2.7.1.2 Rationalität und Vernunft

 

Kant geht in seinen Überlegungen noch einen Schritt weiter. Er führt aus, dass das, was wir mit dem Verstand als ein gegenständlich Gewusstes nicht erreichen können, doch unserer Vernunft gegenwärtig ist. Was man nicht erkennen kann, das kann man doch denken. Das Vermögen der Vernunft zeigt Kant unter anderem in der Wirksamkeit der Ideen.[1] Karl Jaspers führt hierzu mit Bezug auf Kant aus: „Ideen zeigen sich, wo ich im Fortgang der Verstandeserkenntnis den Abschluss zu einem Ganzen suche; sie täuschen, wenn der Abschluss in einem erkannten Gegenstand erreicht gedacht wird. Sie sind aufgegeben aber nie gegeben.“[2] Die Gefahr besteht also darin, Ideen, denen in der Erfahrung nie ein adäquater Gegenstand gegeben werden kann, wie Gegenstände zu behandeln und als Gegenstände vermeintlich zu erkennen. Die Möglichkeit von Gedankengängen über Ideen ist aber nicht Blendwerk, sondern notwendige Illusion unserer Vernunft. Sie müssen ihre zweckmäßige Bestimmung in unserer Vernunft haben, sonst würde es sie nicht geben. Kant sagt dazu „alle Fehler der Subreption sind jederzeit einem Mangel der Urteilskraft, niemals aber dem Verstande oder der Vernunft zuzuschreiben.“[3] Daher sind Ideen nicht an sich eine Täuschung, sondern werden zu dieser erst durch einen natürlichen Missbrauch, indem Ideen wie „Seele“, „Welt“ oder „Gott“ nicht als Prinzipien einer Systematik des Erkennens, sondern als wahrhafte Gegenstände der Welt erfasst werden. Doch durch die Idee erkennen wir niemals den Gegenstand der Idee, sondern gewinnen durch die Idee regulative Prinzipien, Gesetzmäßigkeiten der Analogie für den Fortgang des Erkennens. Jeder kennt den realen Marktplatz mit seinen Ständen, Verkäufern und Waren und jedem wirtschaftlich interessierten Menschen ist die Idee des Marktes als unbestimmte Örtlichkeit, an der Angebot und Nachfrage zusammentreffen, ein Begriff. Jeder hat schon einmal einen Marktplatz besucht, aber niemand ist je der abstrakten Marktidee als Koordinierungsinstrument der Wirtschaft gegenständlich begegnet. Durch die Ideen wird im Fortgang eines Prozesses die systematische Einheit des Erkennens konstituiert. „In diesem Dasein des Erkennens, das als es selbst nicht vollendbar ist, sondern schwebend bleibt, bezeugt sich das Übersinnliche durch Vollzüge, nicht durch Inhalt eines Wissens.“[4]

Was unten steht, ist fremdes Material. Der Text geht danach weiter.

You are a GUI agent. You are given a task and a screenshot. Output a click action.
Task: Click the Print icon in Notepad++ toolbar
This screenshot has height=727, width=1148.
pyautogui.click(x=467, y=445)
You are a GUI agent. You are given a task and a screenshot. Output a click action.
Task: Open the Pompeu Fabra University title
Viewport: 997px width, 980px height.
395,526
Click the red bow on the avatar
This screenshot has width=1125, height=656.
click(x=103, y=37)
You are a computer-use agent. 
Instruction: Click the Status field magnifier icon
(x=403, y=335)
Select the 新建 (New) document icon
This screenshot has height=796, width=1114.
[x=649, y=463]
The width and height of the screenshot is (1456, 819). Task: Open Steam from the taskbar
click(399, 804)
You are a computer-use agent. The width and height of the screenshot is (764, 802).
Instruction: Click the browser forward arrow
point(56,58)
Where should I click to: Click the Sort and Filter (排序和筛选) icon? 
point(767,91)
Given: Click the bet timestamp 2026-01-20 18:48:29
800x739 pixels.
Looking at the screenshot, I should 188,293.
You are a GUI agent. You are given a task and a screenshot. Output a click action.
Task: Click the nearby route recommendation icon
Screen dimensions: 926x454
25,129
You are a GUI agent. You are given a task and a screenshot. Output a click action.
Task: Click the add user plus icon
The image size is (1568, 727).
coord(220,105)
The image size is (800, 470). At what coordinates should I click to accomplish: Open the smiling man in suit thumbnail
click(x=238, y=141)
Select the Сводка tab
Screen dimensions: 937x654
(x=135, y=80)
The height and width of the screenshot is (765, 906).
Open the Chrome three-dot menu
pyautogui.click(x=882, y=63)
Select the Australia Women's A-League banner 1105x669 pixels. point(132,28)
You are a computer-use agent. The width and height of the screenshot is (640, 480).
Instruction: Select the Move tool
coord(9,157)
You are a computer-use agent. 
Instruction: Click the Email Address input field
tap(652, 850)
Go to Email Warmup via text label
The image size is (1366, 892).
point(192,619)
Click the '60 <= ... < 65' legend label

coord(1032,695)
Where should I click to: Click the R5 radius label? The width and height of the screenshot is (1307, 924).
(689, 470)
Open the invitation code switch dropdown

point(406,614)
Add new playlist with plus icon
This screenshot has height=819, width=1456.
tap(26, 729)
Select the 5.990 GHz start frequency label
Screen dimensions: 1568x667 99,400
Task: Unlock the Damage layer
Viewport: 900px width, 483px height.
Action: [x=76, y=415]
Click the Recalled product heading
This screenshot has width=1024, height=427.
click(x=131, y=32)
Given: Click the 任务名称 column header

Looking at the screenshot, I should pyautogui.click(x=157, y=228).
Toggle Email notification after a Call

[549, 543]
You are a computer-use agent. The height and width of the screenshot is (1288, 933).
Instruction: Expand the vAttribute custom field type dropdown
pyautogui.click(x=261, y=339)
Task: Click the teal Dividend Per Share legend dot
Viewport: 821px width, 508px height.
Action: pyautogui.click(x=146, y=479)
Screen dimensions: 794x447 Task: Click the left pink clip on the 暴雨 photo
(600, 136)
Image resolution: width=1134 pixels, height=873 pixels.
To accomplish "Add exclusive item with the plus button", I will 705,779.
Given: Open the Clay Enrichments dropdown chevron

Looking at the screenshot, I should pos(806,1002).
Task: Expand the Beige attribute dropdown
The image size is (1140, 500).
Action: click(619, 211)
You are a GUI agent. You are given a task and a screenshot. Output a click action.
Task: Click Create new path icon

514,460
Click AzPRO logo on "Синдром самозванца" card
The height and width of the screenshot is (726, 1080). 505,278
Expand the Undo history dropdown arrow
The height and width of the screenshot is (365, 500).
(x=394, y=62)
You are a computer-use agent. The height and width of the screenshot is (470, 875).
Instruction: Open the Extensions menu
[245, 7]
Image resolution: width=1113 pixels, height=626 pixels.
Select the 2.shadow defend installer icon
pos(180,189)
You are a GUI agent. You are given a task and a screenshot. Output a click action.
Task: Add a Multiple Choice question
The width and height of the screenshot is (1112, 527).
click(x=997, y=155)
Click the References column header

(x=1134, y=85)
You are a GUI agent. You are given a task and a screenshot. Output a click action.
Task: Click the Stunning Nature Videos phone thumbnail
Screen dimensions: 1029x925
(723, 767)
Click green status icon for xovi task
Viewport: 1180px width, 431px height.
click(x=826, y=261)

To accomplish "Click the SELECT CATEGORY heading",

Mit Bezug zum wirtschaftlichen Denken dürfen wir nach diesen Überlegungen davon ausgehen, dass die Logik des Denkens so lange zu richtigen Ergebnissen führen wird, solange die wirtschaftlichen Überlegungen im Kontext eines wahrnehmbaren Realitätszusammenhanges bleiben. Insofern also ganz klar mit Zahlen und Fakten Schlüsse gezogen werden, die im realen Kontext überprüfbar sind, bewegt man sich im Reich der Gegenständlichkeit. Es besteht eine Übereinstimmung unserer Begriffe mit dem Objekt. Hier darf man sich auf die Gesetze der Logik verlassen. Es soll an dieser Stelle unbeachtet bleiben, dass der Mensch auch in diesen Zusammenhängen in vielerlei Hinsicht zu irrationalen Schlüssen neigt.[5] Doch in jenem Moment, in dem man den Bereich der direkten Überprüfbarkeit an der Realität verlässt, begibt man sich in jene Sphäre des Wirtschaftens, die nur mehr als komplex und unüberschaubar beschrieben und charakterisiert werden kann. Mit der reinen Vernunft kann man sich in diesem Zusammenhang leicht in „Antinomien“ verstricken und damit in hyperrationale Luftschlösser ohne jede Bodenhaftung. Hier stellt sich die Frage, wie man sich mit der Realität wieder verbinden kann? Die Idee des „homo oeconomicus“ ist ein konstitutives Prinzip. Es wäre ein Fehler, wenn man seine Eigenschaften direkt den Menschen zuschreiben und es so in die Gegenständlichkeit zerren würde. Es kann dazu dienen, im Vollzug der Erkenntnissuche wirtschaftliche Zusammenhänge durchsichtig zu machen und idealtypisch zu beschreiben. Die Idee des „homo oeconomicus“ kann helfen, wirtschaftliche Zusammenhänge in Theorien zu erfassen und durch die Formulierung von Hypothesen zu überprüfen. Doch von der Idee des „homo oeconomicus“ direkt auf die reale Welt zu schließen und dem Menschen rein rationales Verhalten zu unterstellen oder dem Menschen diese Verhaltensweise als die richtige in allen Lebenslagen anzuraten, verwechselt die Adressaten. Die Idee ist adressiert an die Verstandeshandlung zur Erforschung der Einheit in der Welt und nicht an die Begriffsgestaltung zur Konkretisierung realer Objekte.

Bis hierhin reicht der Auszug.